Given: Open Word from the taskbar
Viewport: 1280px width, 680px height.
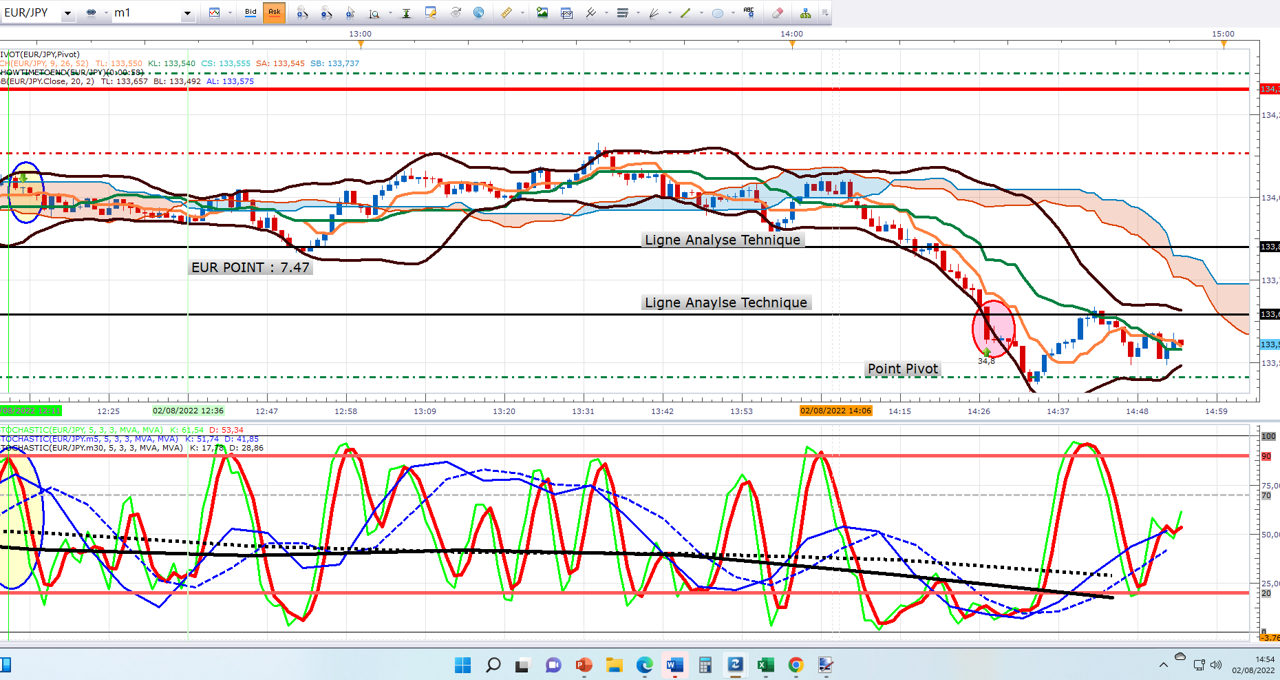Looking at the screenshot, I should pyautogui.click(x=673, y=665).
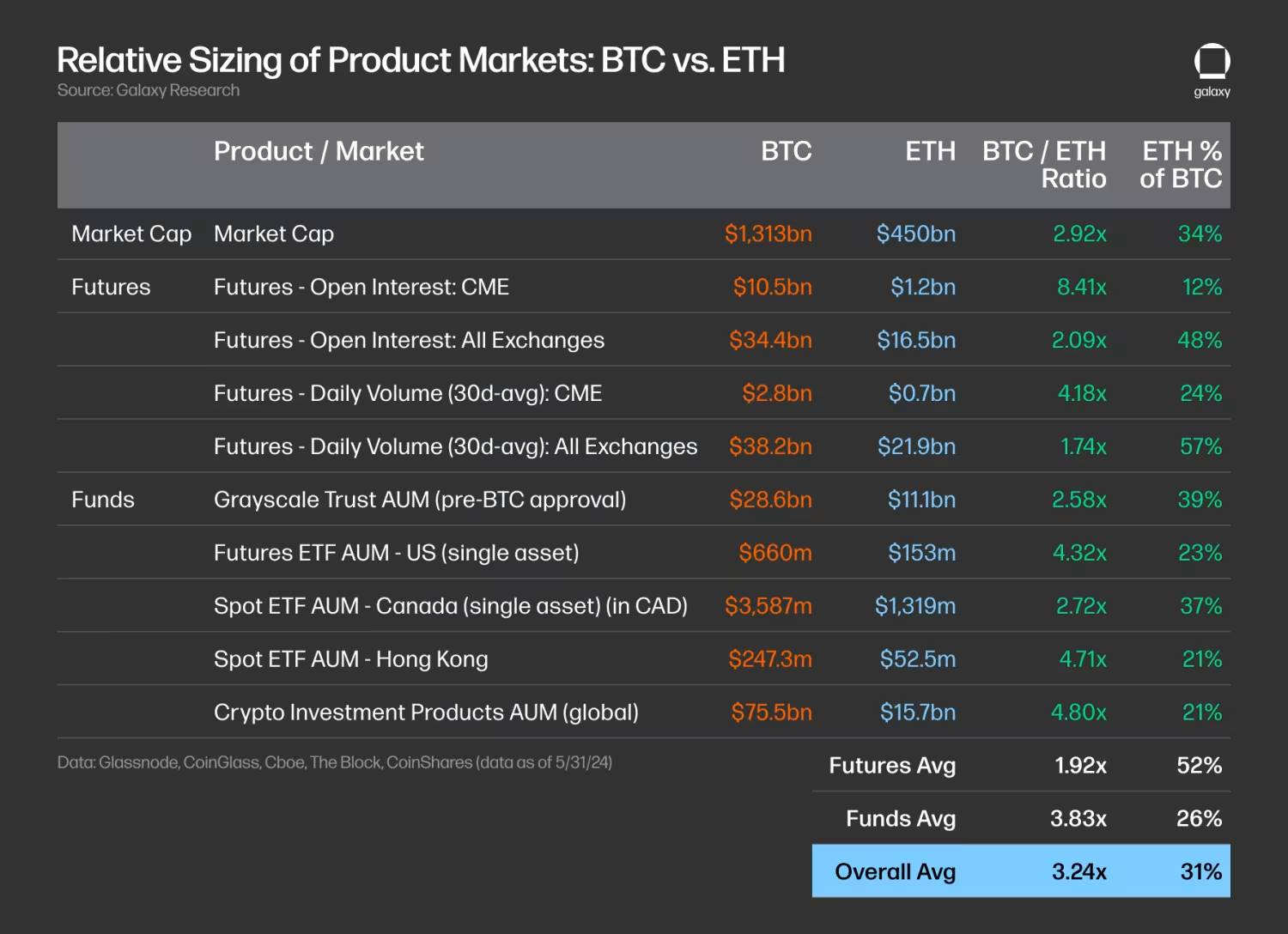The image size is (1288, 934).
Task: Select the Product / Market column header
Action: coord(319,151)
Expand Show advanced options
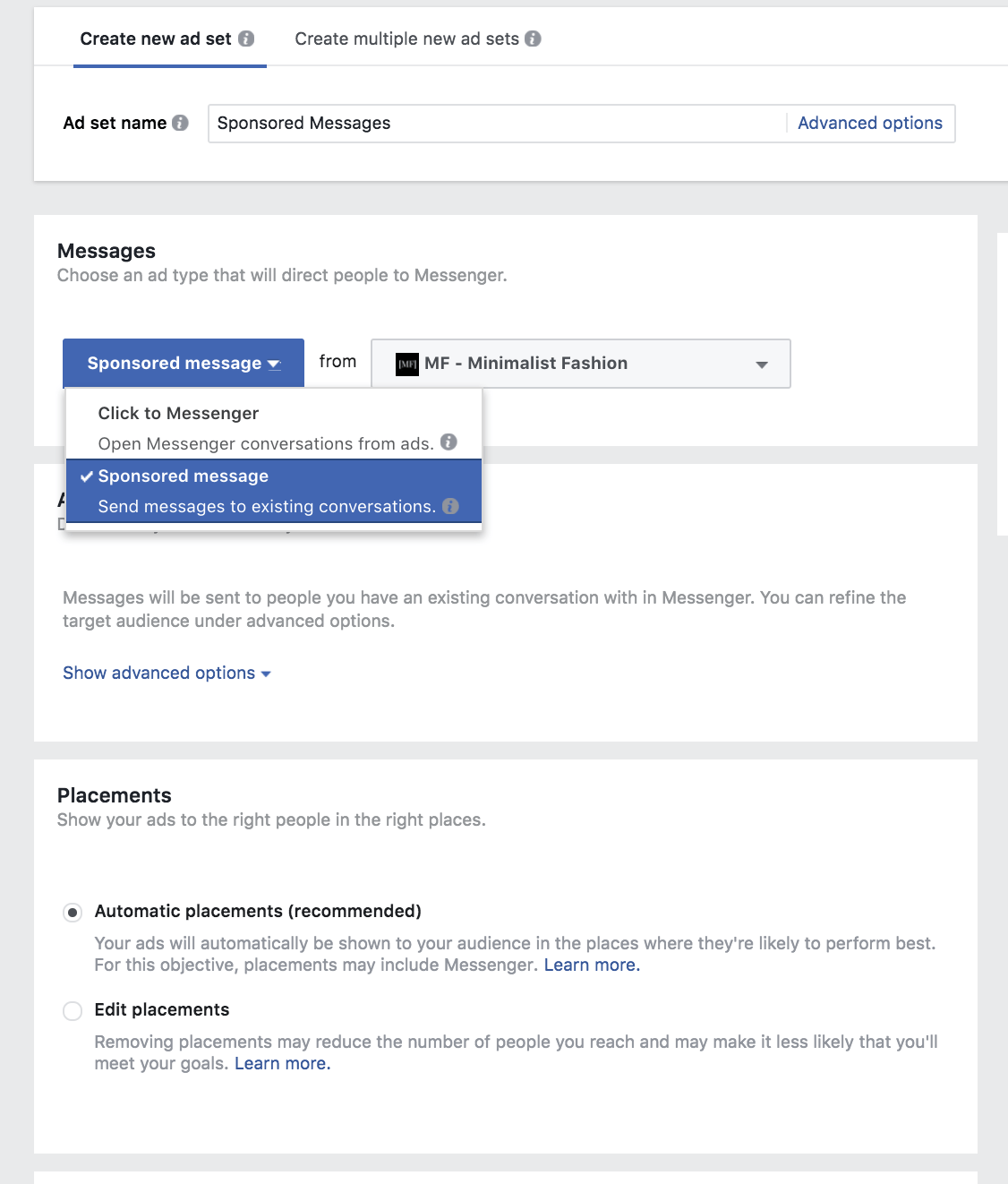Viewport: 1008px width, 1184px height. (x=167, y=673)
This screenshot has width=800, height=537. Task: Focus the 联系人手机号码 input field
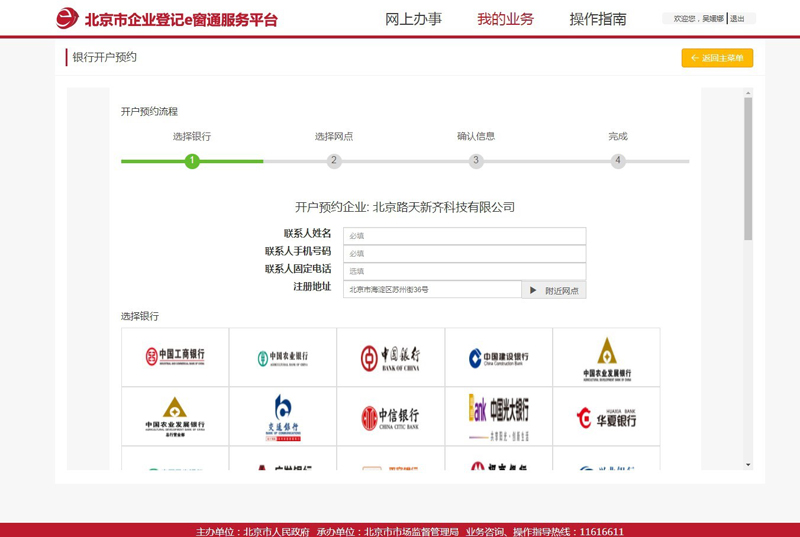(464, 254)
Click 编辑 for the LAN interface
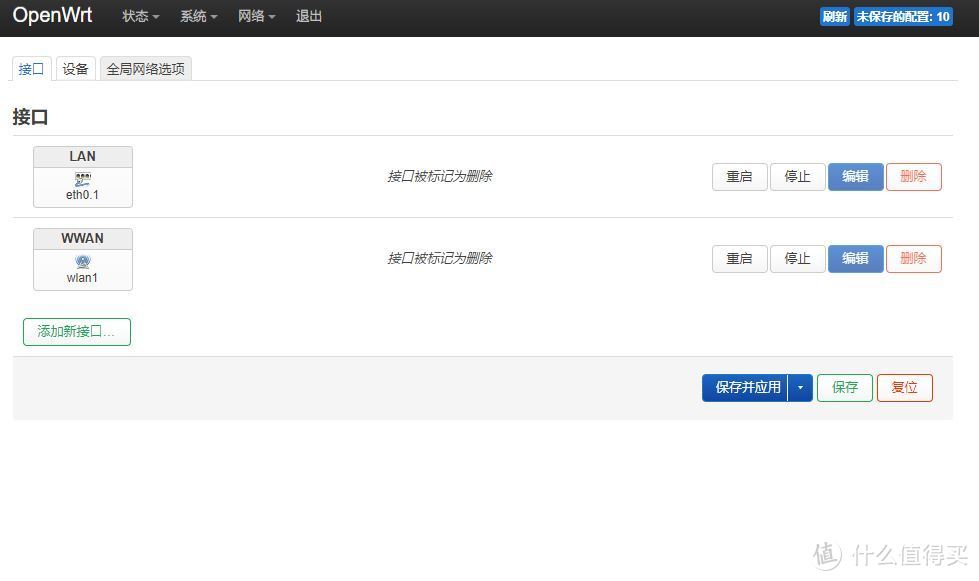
++++++
If a record holds a picture, leave the picture out and print everything else exactly.

Given: Open Word from the taskbar
Viewport: 1280px width, 680px height.
Looking at the screenshot, I should pyautogui.click(x=673, y=665).
The image size is (1288, 934).
Task: Select the Product / Market column header
Action: coord(319,151)
Expand Show advanced options
Viewport: 1008px width, 1184px height. (x=167, y=673)
This screenshot has width=800, height=537. Task: Focus the 联系人手机号码 input field
(464, 254)
Click 编辑 for the LAN interface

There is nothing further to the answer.